Era tarde y sabía que los dos hombres, los hermanos Halverson y Bird, sin duda ya se habrían ido a acostar. De todos modos levanté el teléfono y llamé al hermano Bird; le expliqué rápidamente qué era lo que sucedía. En menos de cinco minutos, a las once de la noche, mis maestros orientadores estaban en la puerta principal, de traje y corbata.
A esa altura, las mejillas y los ojos de la bebé estaban rojos, y tenía el cabello mojado debido a la transpiración. Se quejaba por el dolor, pero los hermanos Bird y Halverson estuvieron tranquilos cuando la tomaron en sus brazos.
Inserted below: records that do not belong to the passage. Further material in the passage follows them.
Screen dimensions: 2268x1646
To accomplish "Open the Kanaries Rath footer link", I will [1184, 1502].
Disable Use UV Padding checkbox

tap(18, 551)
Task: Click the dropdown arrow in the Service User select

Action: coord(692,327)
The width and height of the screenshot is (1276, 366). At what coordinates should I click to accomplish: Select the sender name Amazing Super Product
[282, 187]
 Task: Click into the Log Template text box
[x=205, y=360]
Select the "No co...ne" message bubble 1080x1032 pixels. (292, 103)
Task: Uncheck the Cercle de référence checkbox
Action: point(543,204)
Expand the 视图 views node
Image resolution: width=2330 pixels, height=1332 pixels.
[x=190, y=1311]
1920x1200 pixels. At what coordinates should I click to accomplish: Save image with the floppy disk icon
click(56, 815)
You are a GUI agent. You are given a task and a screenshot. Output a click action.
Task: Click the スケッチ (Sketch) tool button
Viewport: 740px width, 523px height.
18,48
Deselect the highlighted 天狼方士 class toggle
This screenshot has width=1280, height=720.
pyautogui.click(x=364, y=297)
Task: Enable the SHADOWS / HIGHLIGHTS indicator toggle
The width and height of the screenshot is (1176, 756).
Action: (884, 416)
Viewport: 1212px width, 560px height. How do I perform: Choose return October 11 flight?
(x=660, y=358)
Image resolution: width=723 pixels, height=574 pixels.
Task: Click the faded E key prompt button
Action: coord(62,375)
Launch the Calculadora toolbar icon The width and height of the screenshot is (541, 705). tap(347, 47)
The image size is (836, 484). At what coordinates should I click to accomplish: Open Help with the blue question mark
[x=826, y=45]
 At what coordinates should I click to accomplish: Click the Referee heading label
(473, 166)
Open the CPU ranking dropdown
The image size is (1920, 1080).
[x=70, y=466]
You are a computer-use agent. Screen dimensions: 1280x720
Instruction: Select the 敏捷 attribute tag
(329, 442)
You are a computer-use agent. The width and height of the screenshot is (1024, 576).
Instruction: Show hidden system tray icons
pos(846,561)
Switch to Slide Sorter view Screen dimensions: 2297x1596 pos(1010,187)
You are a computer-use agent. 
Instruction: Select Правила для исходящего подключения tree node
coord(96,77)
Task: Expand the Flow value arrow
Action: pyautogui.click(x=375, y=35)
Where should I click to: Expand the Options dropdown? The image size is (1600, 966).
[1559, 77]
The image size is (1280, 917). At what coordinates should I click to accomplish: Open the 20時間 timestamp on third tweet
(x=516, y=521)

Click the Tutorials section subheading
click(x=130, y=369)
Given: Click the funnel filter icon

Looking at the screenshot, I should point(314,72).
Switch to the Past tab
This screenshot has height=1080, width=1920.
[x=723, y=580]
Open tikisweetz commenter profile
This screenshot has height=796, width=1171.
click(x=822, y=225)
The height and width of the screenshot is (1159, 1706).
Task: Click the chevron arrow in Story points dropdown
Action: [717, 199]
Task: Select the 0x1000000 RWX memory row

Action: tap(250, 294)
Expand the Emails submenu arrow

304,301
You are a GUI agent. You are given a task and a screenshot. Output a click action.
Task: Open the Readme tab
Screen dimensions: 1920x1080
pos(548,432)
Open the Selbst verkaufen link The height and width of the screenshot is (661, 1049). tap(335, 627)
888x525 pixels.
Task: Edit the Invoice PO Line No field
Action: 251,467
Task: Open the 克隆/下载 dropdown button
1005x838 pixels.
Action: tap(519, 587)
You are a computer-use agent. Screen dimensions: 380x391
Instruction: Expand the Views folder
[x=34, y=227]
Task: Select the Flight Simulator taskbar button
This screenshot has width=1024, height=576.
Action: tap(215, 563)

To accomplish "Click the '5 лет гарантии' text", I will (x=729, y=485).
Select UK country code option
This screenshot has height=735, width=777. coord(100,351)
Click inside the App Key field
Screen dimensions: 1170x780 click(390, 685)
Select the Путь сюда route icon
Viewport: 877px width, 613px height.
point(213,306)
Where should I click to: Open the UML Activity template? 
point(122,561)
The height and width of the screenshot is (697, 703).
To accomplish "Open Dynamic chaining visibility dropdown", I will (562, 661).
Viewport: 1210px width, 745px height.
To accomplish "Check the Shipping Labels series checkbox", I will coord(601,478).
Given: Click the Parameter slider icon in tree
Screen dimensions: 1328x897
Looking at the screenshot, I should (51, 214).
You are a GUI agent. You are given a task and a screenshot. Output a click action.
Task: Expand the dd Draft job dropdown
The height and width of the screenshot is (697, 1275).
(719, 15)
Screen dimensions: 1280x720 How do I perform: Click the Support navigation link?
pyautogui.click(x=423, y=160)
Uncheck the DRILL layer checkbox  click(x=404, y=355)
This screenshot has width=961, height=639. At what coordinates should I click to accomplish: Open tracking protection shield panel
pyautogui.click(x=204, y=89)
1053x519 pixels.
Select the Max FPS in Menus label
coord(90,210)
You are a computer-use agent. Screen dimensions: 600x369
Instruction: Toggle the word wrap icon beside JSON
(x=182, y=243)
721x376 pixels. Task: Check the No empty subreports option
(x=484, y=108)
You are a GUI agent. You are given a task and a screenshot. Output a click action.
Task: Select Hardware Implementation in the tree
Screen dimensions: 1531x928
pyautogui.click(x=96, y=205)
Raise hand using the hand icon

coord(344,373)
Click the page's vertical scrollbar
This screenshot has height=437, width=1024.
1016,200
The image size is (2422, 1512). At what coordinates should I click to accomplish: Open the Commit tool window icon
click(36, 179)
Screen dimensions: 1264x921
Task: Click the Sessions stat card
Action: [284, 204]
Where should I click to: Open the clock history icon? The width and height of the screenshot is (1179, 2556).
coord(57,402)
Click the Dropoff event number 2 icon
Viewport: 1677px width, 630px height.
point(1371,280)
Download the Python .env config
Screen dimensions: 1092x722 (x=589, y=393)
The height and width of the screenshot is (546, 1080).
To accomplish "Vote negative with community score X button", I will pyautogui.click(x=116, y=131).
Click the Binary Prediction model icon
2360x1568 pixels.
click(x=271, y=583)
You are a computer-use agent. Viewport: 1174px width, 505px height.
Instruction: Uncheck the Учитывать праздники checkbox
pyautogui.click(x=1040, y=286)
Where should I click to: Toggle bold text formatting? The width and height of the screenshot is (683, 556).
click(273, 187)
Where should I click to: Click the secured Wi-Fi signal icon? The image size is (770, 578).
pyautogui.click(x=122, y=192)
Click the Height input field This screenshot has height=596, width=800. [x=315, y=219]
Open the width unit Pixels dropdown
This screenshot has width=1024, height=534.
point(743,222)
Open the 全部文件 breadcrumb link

Entonces, colocando sus manos sobre la cabeza de ella, le dieron una bendición y le dijeron, en el nombre del Salvador, que fuera sanada.
Cuando abrí los ojos después de la bendición, casi no podía creer lo que veía. Mi hija estaba riéndose y retorciéndose para que la dejaran bajarse para jugar. ¡Ya no tenía fiebre!
“Al darle la bendición, sentí que le bajaba la fiebre”, me dijo el hermano Bird mientras todos observábamos a la niña asombrados. Ellos se fueron en seguida y yo me quedé levantada durante varias horas con una bebé que quería quedarse despierta y jugar. No me importó hacerlo en absoluto.
Han pasado muchos años desde aquella noche en que dos ángeles ministrantes, en la forma de maestros orientadores, bendijeron a mi hija. Poco después, nos mudamos a Idaho y perdimos el contacto con ellos, pero siempre estaré agradecida a dos amables maestros orientadores que vinieron a la undécima hora en los asuntos del Señor.